▸ **Exercise brief**
From the records below, extract the lines starting with the one containing "Task: Click the Advanced" and going on through the one containing "[x=834, y=65]". Reproduce them without any change.

[Target position records]
* Begin *

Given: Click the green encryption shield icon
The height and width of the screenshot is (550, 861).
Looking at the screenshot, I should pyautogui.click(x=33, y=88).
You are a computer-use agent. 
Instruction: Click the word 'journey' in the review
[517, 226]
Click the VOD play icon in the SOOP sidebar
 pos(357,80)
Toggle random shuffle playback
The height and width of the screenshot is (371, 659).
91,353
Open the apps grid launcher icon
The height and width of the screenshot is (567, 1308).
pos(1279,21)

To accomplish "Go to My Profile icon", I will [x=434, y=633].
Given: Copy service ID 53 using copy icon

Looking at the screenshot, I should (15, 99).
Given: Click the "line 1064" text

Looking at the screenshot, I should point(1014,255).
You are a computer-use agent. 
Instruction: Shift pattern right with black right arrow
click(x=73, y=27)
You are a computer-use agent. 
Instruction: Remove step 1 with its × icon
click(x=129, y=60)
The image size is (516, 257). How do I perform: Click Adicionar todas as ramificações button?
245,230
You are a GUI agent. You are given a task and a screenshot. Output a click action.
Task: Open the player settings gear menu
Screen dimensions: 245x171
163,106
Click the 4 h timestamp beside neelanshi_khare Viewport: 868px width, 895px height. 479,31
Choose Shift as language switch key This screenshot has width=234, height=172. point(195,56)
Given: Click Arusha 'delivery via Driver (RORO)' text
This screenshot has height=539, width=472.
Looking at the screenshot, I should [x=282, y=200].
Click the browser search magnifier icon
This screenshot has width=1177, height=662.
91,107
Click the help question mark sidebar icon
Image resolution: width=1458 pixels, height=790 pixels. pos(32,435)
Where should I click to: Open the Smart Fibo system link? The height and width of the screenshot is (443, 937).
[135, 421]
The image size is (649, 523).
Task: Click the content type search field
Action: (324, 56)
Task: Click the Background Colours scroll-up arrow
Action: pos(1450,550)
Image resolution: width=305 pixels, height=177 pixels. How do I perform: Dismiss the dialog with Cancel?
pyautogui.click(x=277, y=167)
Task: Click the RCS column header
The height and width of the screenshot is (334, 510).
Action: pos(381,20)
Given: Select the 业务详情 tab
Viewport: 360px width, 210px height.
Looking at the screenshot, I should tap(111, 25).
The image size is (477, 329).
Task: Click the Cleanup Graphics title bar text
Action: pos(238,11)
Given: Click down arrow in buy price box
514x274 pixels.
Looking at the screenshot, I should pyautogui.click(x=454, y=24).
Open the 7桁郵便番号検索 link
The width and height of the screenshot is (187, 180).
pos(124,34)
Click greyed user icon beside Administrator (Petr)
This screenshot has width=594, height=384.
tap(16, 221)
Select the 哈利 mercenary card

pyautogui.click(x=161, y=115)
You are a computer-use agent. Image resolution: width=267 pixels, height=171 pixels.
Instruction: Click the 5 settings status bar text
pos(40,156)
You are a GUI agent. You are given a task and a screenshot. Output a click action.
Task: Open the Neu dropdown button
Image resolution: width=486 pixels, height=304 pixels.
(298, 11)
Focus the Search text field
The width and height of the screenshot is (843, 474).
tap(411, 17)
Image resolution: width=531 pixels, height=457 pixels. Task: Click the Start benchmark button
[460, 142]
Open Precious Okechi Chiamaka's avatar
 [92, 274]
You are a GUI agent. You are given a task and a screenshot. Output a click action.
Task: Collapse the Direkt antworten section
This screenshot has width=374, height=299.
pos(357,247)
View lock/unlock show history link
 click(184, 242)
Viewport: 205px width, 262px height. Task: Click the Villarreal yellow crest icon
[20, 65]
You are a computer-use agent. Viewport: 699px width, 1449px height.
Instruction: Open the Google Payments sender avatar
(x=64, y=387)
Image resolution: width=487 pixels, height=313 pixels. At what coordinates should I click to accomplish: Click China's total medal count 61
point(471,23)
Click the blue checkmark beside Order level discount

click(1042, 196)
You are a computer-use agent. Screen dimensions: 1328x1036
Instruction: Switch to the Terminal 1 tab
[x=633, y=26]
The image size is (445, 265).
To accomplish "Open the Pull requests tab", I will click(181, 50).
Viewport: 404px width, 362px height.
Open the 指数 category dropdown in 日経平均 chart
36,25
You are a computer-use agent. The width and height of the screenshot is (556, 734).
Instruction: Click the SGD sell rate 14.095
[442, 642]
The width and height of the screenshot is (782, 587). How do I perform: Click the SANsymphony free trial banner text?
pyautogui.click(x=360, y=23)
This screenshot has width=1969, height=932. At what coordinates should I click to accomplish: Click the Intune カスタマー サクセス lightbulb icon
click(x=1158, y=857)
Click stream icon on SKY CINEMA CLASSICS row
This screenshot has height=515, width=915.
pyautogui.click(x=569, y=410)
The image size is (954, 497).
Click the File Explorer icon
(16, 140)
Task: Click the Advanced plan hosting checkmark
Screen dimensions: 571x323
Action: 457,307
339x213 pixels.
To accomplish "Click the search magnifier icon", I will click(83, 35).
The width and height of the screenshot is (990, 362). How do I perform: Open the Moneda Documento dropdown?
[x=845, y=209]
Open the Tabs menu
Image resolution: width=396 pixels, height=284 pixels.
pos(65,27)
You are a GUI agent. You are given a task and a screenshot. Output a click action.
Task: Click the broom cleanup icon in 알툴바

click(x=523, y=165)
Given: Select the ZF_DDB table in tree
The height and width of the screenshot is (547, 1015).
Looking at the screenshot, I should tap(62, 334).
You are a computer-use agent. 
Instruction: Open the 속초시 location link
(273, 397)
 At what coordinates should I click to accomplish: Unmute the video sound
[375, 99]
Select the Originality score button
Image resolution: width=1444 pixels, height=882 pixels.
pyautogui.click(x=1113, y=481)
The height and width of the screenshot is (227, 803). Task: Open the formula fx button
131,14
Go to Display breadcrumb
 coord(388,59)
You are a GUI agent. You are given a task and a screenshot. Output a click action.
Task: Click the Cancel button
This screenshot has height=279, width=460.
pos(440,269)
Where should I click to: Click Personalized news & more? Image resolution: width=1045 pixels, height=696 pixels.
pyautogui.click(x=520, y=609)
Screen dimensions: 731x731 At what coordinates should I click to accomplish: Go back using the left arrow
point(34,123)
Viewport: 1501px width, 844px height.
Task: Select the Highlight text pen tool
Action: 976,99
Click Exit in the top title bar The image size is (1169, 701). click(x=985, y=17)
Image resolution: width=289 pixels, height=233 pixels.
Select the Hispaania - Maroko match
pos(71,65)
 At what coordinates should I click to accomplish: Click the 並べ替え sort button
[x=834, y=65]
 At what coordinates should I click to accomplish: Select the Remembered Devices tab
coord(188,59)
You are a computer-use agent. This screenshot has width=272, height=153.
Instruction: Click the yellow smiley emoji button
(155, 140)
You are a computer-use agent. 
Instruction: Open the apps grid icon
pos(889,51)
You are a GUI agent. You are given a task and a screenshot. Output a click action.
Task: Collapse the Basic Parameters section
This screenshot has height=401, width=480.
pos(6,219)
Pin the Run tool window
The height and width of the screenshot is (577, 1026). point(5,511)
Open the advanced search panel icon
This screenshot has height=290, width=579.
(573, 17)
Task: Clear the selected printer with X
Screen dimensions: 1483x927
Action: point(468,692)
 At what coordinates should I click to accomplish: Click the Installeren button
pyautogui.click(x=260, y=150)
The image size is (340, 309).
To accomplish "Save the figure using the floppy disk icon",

* End *

▸ **Final result**
Task: Click the Advanced plan hosting checkmark
Screen dimensions: 571x323
Action: 457,307
339x213 pixels.
To accomplish "Click the search magnifier icon", I will click(83, 35).
The width and height of the screenshot is (990, 362). How do I perform: Open the Moneda Documento dropdown?
[x=845, y=209]
Open the Tabs menu
Image resolution: width=396 pixels, height=284 pixels.
pos(65,27)
You are a GUI agent. You are given a task and a screenshot. Output a click action.
Task: Click the broom cleanup icon in 알툴바

click(x=523, y=165)
Given: Select the ZF_DDB table in tree
The height and width of the screenshot is (547, 1015).
Looking at the screenshot, I should tap(62, 334).
You are a computer-use agent. 
Instruction: Open the 속초시 location link
(273, 397)
 At what coordinates should I click to accomplish: Unmute the video sound
[375, 99]
Select the Originality score button
Image resolution: width=1444 pixels, height=882 pixels.
pyautogui.click(x=1113, y=481)
The height and width of the screenshot is (227, 803). Task: Open the formula fx button
131,14
Go to Display breadcrumb
 coord(388,59)
You are a GUI agent. You are given a task and a screenshot. Output a click action.
Task: Click the Cancel button
This screenshot has height=279, width=460.
pos(440,269)
Where should I click to: Click Personalized news & more? Image resolution: width=1045 pixels, height=696 pixels.
pyautogui.click(x=520, y=609)
Screen dimensions: 731x731 At what coordinates should I click to accomplish: Go back using the left arrow
point(34,123)
Viewport: 1501px width, 844px height.
Task: Select the Highlight text pen tool
Action: 976,99
Click Exit in the top title bar The image size is (1169, 701). click(x=985, y=17)
Image resolution: width=289 pixels, height=233 pixels.
Select the Hispaania - Maroko match
pos(71,65)
 At what coordinates should I click to accomplish: Click the 並べ替え sort button
[x=834, y=65]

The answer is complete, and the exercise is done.